__Task item__
In the records below, find the line holding "Tel (74, 18)" and the line holding "Our Process (16, 2072)". Set down both, with every line between them, exactly.
*** Supplied data Section Begins ***
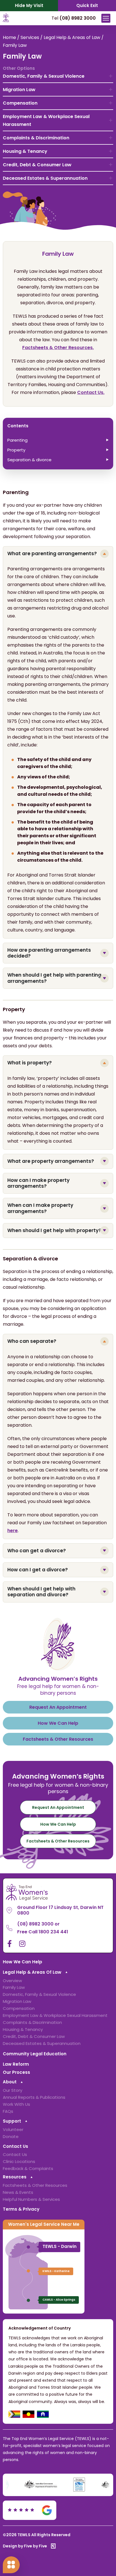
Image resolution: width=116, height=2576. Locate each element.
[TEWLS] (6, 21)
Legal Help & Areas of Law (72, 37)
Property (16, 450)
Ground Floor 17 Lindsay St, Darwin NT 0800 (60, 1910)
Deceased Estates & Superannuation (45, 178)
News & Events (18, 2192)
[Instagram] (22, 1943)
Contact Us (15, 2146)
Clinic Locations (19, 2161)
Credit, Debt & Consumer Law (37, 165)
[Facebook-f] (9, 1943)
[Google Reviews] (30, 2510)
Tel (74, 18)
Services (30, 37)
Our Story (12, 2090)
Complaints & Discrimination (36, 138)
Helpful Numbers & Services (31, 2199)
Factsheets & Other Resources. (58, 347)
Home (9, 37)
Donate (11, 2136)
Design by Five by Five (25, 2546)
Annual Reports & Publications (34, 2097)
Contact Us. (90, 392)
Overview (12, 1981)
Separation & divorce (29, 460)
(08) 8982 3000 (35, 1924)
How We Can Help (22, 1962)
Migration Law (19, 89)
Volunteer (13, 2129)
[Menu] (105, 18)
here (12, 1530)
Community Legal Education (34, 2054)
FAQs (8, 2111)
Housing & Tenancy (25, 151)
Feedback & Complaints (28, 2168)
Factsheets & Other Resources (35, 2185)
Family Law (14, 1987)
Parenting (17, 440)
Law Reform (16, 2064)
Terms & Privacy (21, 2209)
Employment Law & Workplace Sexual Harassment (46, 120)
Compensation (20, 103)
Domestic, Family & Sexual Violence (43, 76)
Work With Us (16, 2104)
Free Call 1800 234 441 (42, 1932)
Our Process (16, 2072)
*** Supplied data Section Ends ***
*** Supplied data Section Begins ***
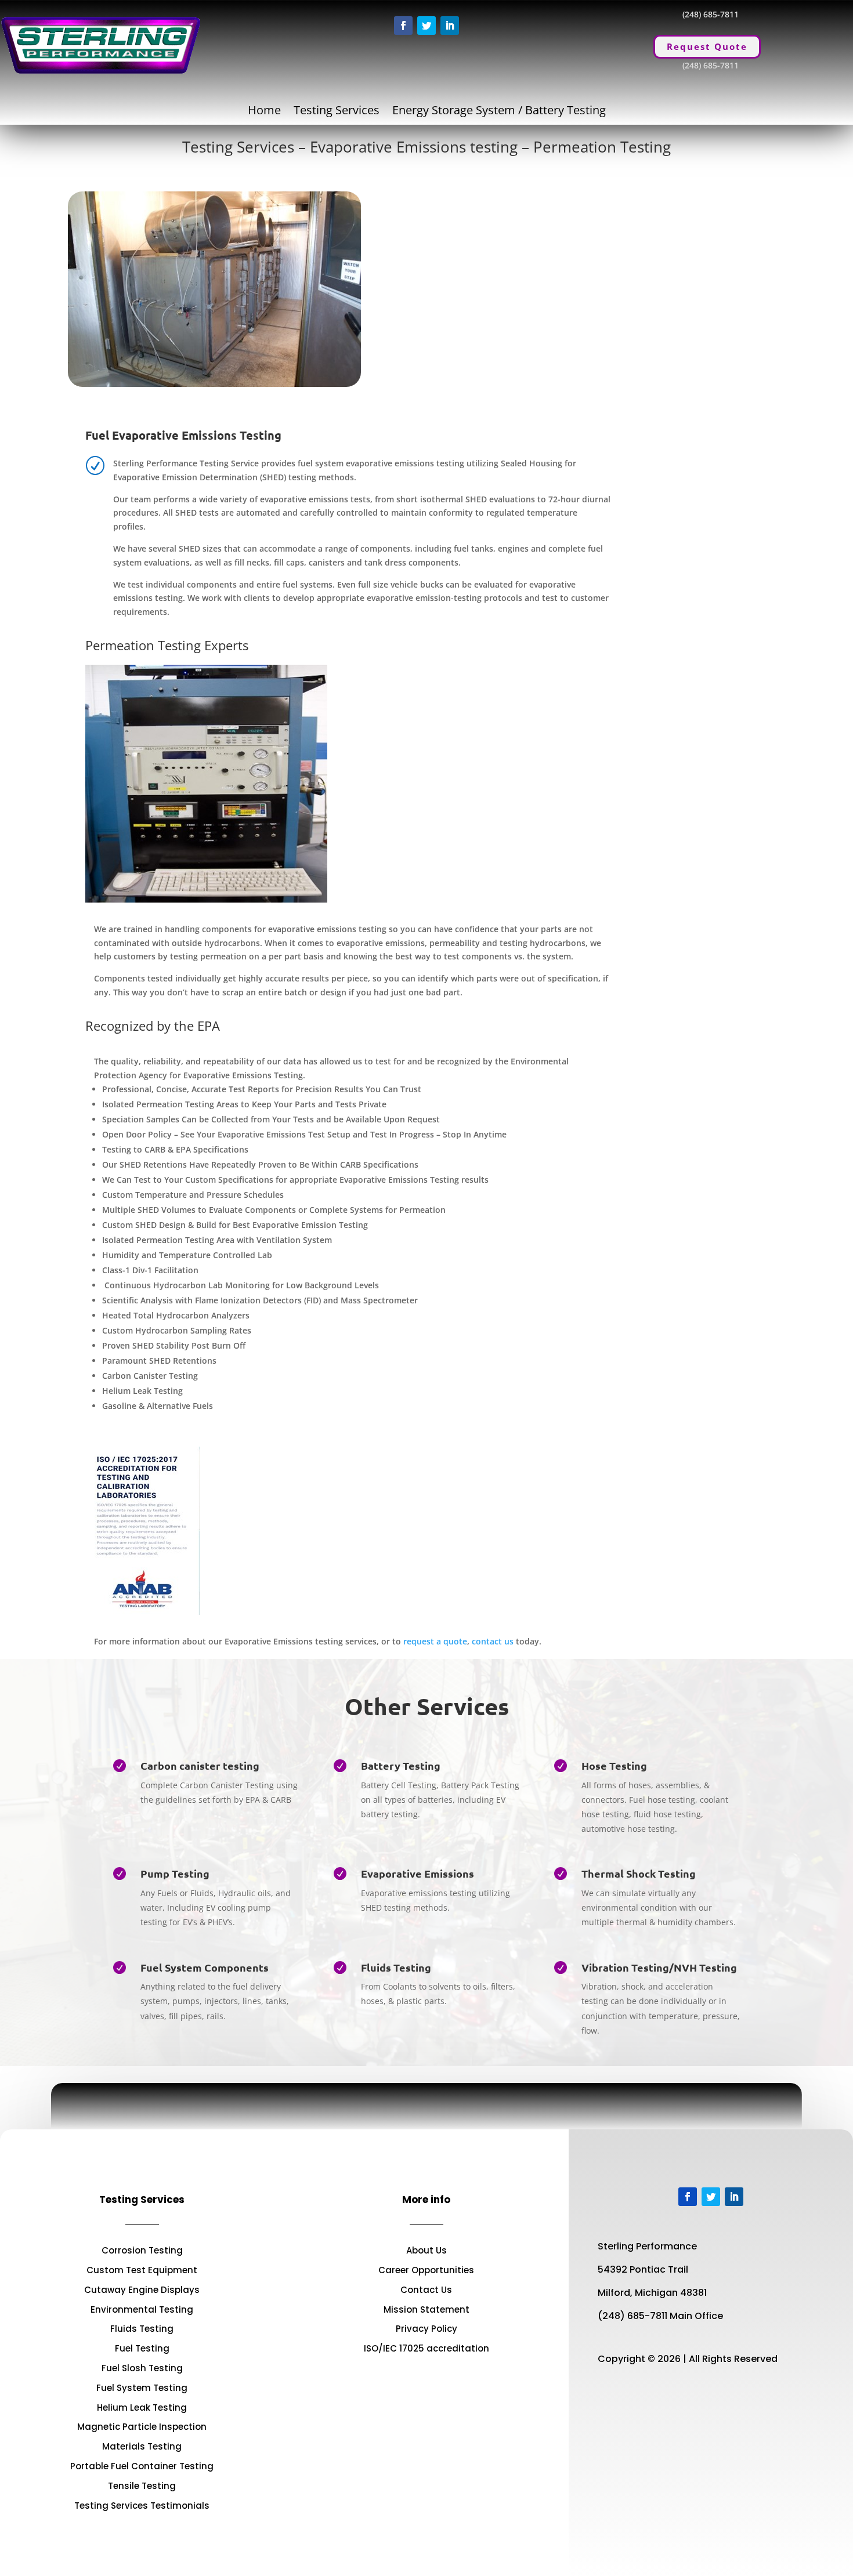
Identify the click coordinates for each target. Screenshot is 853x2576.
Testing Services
*** Supplied data Section Ends ***
__Task response__
Tel (74, 18)
Services (30, 37)
Our Story (12, 2090)
Complaints & Discrimination (36, 138)
Helpful Numbers & Services (31, 2199)
Factsheets & Other Resources. (58, 347)
Home (9, 37)
Donate (11, 2136)
Design by Five by Five (25, 2546)
Annual Reports & Publications (34, 2097)
Contact Us. (90, 392)
Overview (12, 1981)
Separation & divorce (29, 460)
(08) 8982 3000 (35, 1924)
How We Can Help (22, 1962)
Migration Law (19, 89)
Volunteer (13, 2129)
[Menu] (105, 18)
here (12, 1530)
Community Legal Education (34, 2054)
FAQs (8, 2111)
Housing & Tenancy (25, 151)
Feedback & Complaints (28, 2168)
Factsheets & Other Resources (35, 2185)
Family Law (14, 1987)
Parenting (17, 440)
Law Reform (16, 2064)
Terms & Privacy (21, 2209)
Employment Law & Workplace Sexual Harassment (46, 120)
Compensation (20, 103)
Domestic, Family & Sexual Violence (43, 76)
Work With Us (16, 2104)
Free Call 1800 234 441 (42, 1932)
Our Process (16, 2072)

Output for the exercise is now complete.